Debugging Java Equals and Hashcode Performance in Production

Debugging Java Equals and Hashcode Performance in Production

Hashcode and equals are at the crux of many hard to nail down Java performance issues. Here's how to track it in production.

Play this article

I wrote a lot about the performance metrics of the equals method and hash code in this article. There are many nuances that can lead to performance problems in those methods. The problem is that some of those things can be well hidden.

To summarize the core problem: the hashcode method is central to the java collection API. Specifically, with the performance of hash tables (specifically the Map interface hash table). The same is true with the equals method. If we have anything more complex than a string object or a primitive, the overhead can quickly grow.

But the main problem is nuanced behavior. The example given in the article is that of the Java SE URL class. The API for that class specifies that the following comparison of these distinct objects would evaluate to true:

new URL("http://127.0.0.1/").equals(new URL("http://localhost/")); 

new URL("http://127.0.0.1/").hashcode() == new URL("http://localhost/").hashcode();

This is a bug in the specification. Notice this applies to all domains, so lookup is necessary to perform hashing or equals. That can be very expensive.

TIP: performance of equals/hashcode must be very efficient for usage in key values containers such as maps and other hash-based collections

There are so many pitfalls with these methods. Some of them would only be obvious at scale. E.g. a friend showed me a method that compared objects and had an external dependency on a list of potential values. This performed great locally but slowly in production where the list had more elements.

How can you tell if a hash function is slow in production?

How do you even find out that it’s the fault of the hash function?

Measuring Performance

For most intents and purposes, we wouldn’t know the problem is in the equals method or hash code. We would need to narrow the problem down. It’s likely that a server process would take longer than we would expect and possibly show up on the APM.

What we would see on the APM is the slow performance of a web service. We can narrow that down by using the metrics tools provided by Lightrun.

Note: Before we proceed, I assume you’re familiar with the basics of Lightrun and have it installed. If not, please check out this introduction.

Metrics Menu

Lightrun includes the ability to set several metric types:

  • A counter which counts the amount of times a specific line of code is reached
  • Time measure (tictoc) which measures the performance of a specific code block
  • Method duration – same as tictoc for a full method
  • Custom metric – measure based on a custom expression

Notice that you can use conditions on all metrics.
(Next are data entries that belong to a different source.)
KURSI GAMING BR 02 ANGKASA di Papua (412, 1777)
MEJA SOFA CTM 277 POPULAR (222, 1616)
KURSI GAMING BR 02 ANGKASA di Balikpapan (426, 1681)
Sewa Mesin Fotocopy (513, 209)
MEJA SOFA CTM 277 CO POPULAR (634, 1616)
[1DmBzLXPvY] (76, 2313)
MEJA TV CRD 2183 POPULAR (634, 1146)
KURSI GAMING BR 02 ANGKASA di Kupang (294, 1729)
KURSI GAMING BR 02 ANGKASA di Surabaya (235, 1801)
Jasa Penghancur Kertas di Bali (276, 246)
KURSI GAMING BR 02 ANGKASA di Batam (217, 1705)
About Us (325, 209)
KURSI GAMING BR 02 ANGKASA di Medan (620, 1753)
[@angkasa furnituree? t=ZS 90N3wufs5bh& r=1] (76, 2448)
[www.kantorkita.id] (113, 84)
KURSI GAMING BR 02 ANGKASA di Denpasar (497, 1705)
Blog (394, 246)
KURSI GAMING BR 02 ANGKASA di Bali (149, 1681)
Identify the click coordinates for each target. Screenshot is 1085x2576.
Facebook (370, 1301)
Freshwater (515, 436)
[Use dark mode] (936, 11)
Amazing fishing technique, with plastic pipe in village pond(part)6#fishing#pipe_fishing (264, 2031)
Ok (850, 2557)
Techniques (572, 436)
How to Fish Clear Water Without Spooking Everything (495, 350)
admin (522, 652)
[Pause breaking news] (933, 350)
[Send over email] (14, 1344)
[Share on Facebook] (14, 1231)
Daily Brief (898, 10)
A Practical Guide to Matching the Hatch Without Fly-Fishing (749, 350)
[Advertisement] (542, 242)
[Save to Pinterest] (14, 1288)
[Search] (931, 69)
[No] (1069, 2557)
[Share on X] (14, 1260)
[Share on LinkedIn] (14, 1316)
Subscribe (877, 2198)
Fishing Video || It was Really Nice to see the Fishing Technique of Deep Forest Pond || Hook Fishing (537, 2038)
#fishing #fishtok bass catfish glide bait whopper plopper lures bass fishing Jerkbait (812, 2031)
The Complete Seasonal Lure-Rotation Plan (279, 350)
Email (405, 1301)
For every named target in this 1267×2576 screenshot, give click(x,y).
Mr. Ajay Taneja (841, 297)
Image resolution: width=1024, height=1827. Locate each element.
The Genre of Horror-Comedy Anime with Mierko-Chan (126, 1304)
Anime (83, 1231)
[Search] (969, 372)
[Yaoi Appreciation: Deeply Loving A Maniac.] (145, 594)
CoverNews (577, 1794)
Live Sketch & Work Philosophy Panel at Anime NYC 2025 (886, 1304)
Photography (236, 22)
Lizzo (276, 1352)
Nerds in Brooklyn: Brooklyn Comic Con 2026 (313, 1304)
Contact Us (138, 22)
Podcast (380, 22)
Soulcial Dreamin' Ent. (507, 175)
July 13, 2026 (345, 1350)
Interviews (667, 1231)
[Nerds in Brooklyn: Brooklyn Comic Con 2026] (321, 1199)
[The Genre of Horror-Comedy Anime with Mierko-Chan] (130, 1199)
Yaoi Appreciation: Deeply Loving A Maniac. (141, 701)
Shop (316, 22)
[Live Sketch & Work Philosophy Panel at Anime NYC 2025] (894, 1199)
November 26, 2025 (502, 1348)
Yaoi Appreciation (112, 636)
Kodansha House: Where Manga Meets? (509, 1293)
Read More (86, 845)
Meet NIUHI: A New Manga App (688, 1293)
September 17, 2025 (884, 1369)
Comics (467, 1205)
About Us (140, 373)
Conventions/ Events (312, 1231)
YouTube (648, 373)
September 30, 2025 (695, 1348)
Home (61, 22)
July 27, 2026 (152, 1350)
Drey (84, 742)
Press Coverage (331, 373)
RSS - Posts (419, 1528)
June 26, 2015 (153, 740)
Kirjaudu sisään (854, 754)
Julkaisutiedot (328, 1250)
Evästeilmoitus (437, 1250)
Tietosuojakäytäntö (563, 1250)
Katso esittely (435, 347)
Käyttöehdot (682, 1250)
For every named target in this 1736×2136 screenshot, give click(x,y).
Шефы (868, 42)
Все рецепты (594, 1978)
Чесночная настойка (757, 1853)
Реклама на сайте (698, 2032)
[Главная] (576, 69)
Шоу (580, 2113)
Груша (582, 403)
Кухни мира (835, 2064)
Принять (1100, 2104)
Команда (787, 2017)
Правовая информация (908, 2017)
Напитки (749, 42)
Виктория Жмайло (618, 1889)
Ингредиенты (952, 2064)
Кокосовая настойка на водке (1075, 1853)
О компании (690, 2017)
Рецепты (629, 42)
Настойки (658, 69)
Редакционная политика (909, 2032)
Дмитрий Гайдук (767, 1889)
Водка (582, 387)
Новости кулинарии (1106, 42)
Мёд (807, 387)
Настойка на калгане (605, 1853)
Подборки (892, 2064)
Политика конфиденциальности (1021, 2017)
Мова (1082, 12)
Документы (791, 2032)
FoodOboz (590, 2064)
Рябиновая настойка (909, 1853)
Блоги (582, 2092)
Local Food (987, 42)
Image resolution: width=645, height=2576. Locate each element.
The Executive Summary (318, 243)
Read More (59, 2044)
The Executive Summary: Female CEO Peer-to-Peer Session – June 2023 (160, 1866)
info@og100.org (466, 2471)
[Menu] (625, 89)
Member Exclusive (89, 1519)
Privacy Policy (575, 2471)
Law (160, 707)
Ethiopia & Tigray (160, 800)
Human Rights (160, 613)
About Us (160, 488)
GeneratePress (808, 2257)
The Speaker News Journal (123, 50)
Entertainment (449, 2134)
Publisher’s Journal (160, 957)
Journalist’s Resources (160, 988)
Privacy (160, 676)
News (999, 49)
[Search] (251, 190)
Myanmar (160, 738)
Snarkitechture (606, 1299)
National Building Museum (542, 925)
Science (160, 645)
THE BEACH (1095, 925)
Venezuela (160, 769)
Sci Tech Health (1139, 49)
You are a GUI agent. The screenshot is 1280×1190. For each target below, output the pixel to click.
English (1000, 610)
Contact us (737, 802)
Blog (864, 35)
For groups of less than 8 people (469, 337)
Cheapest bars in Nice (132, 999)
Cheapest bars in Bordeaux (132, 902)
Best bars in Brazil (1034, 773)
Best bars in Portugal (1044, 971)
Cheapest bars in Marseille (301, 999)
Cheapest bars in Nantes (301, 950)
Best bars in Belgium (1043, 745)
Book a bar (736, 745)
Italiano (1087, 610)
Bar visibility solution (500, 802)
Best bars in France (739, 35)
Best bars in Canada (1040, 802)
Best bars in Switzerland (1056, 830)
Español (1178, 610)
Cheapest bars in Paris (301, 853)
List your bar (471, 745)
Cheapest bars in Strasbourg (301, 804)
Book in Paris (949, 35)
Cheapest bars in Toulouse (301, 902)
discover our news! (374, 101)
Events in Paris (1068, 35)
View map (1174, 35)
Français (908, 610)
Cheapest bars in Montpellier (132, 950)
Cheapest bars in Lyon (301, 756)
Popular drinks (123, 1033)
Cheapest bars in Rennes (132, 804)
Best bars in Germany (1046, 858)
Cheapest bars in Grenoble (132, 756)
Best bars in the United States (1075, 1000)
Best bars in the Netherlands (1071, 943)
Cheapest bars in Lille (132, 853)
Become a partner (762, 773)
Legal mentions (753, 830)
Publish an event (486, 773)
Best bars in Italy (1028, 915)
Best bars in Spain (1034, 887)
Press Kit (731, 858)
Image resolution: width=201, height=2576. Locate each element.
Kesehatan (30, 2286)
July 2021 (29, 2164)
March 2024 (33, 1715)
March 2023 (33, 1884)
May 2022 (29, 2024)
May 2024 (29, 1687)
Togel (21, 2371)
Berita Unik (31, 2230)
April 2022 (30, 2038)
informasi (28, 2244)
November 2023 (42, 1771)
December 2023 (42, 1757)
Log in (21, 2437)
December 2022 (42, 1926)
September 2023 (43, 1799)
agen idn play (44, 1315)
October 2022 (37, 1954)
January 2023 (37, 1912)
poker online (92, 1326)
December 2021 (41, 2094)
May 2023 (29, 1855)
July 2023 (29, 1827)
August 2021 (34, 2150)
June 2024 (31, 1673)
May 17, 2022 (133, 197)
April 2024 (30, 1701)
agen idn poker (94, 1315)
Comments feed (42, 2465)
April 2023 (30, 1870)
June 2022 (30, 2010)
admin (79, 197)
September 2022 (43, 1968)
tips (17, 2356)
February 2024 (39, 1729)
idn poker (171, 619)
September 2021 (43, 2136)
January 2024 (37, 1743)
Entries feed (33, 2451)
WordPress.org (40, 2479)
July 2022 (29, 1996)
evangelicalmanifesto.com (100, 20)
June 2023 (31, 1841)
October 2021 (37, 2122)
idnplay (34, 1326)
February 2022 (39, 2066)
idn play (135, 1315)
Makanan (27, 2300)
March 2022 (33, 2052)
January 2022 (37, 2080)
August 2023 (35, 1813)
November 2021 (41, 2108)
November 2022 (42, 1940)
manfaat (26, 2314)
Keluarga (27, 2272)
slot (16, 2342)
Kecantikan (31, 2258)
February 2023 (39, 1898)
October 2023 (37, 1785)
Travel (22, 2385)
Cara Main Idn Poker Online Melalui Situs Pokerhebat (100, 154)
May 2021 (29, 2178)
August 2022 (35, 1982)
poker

If performance overhead impacts a specific user, you can limit the measurement only to that specific user.

We can now use these tools to narrow down performance problems and find the root cause, e.g. here I can check if these two lines in the method are at fault:

Adding a TicToc

Adding this tictoc provides us with periodical printouts like this:

INFO: 13 Feb 2022, 14:50:06 TicToc Stats::
{
  "VetListBlock" : {"breakpointId" : "fc27d745-b394-400e-83ee-70d7644272f3","count" : 33,"max" : 32,"mean" : 4.971277332041485,"min" : 1,"name" : "VetListBlock","stddev" : 5.908043099655046,"timestamp" : 1644756606939  }
}

You can review these printouts to get a sense of the overhead incurred by these lines. You can also use the counter to see the frequency at which we invoke a method.

NOTE: You can pipe these results to Prometheus/Grafana for better visualization, but that requires some configuration that’s outside of the scope of this tutorial.

If you see a collection or map as the main performance penalty in the application, it’s very possible that a wayward hash code or equals method are at fault. At this point, you can use metrics in the method itself to gauge its overhead.

This is very similar to the way in which we would often debug these things locally. Surround a suspect area by measurements and rerun the test. Unfortunately, that approach is slow as it requires recompiling/deploying the app. It’s also impractical in production. With this approach we can quickly review all the “suspicious” areas and narrow them all down quickly.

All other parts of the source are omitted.